Abdelkader Bouziane, one of two imams expelled from France last month, quickly won a court ruling allowing him to return.
The Algerian, who has 16 children from two wives, advocated violence in his sermons, the Interior Ministry said. French media had quoted him as saying he favors wife-beating and stoning of women.
On Saturday, police detained a Turkish imam at a Paris mosque who allegedly headed an extremist movement that advocates violence and terrorism. Midhat Guler, 45, immediately applied for political asylum.
Guler has lived in France for 28 years and has five children.
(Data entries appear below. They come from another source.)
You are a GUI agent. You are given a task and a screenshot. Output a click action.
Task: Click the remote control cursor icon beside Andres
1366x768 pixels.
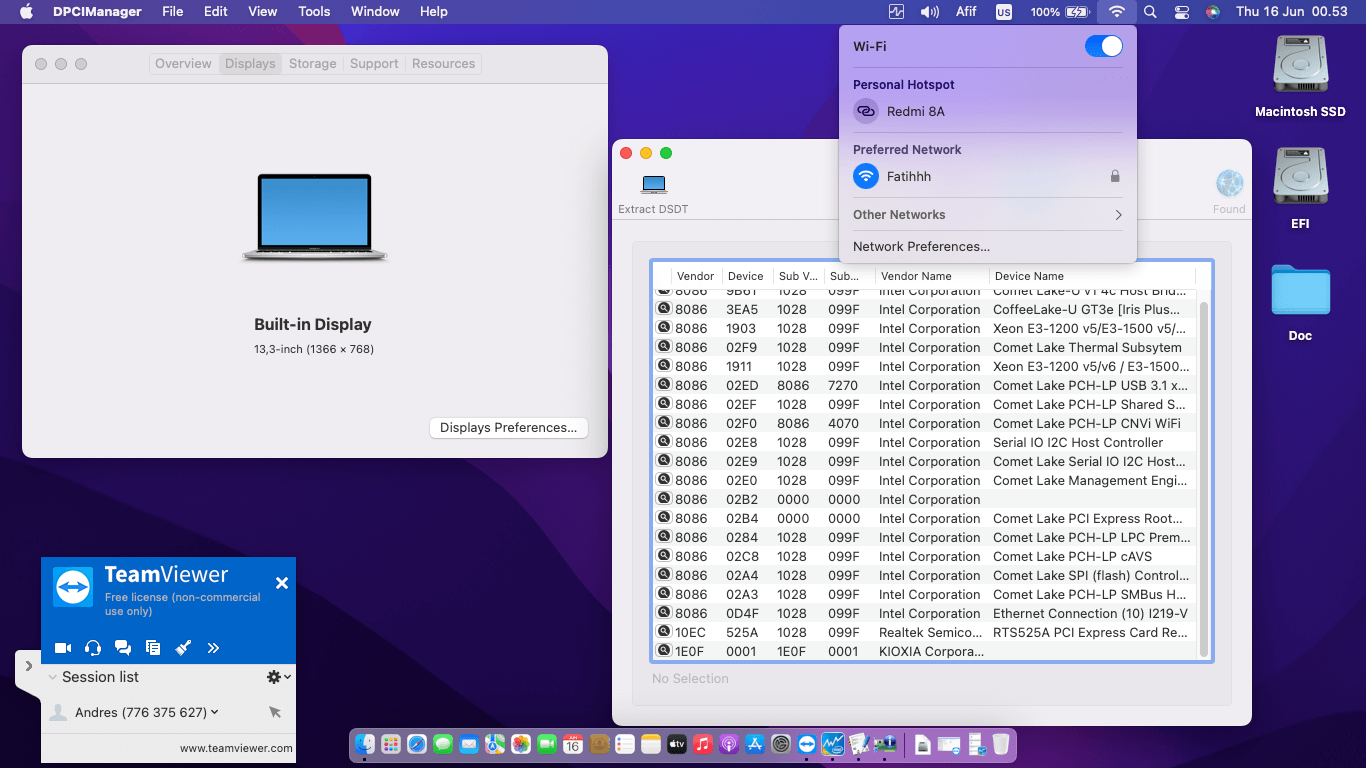pyautogui.click(x=275, y=712)
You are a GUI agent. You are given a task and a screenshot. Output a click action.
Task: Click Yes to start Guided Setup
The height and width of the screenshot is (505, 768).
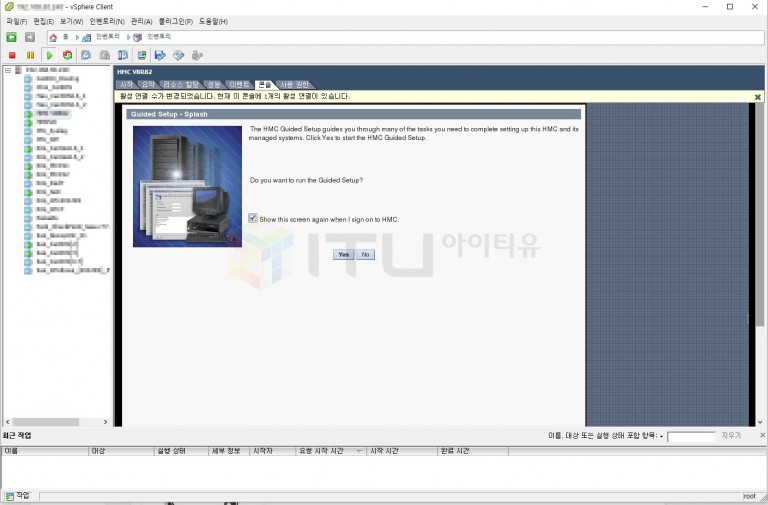pyautogui.click(x=343, y=254)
He has directed the mosque since 1984, his son, Abdurrahman Guler, told French television.
Lhaj Thami Breze, president of the powerful Union of Islamic Organizations of France, which is considered close to Egypt's Muslim Brotherhood, said the expulsions are excessive and the fanfare is unwise.
"This feeds the fear in the Muslim community that it, once again, is being singled out," Breze said in a telephone interview. "It gives the impression that France is persecuting Muslims."
On the other hand, the rector of the Paris Mosque approved.
"We have to work hand in hand ... so that the function of the imam, the status of the imam in France, is above any suspicion," Dalil Boubakeur said Monday.
France, whose Muslim community of 5 million is western Europe's largest, wants an "Islam of France" to emerge that reflects the country's values.
The concern has been heightened by a growing realization that a generation of poor, marginalized Muslim youths is growing up alienated from French mainstream society and schooling. These youths are widely blamed for a wave of anti-Semitic violence in France.
The imams themselves reflect the problem of alienation. Most of the 1,500 in France come from abroad and fewer than half speak French.
The isolation of Muslim youths makes them particularly vulnerable to radical preachings, said Berthomet, the former anti-terrorism officer.
"These radicals penetrate some suburbs more easily than social workers or police," he said.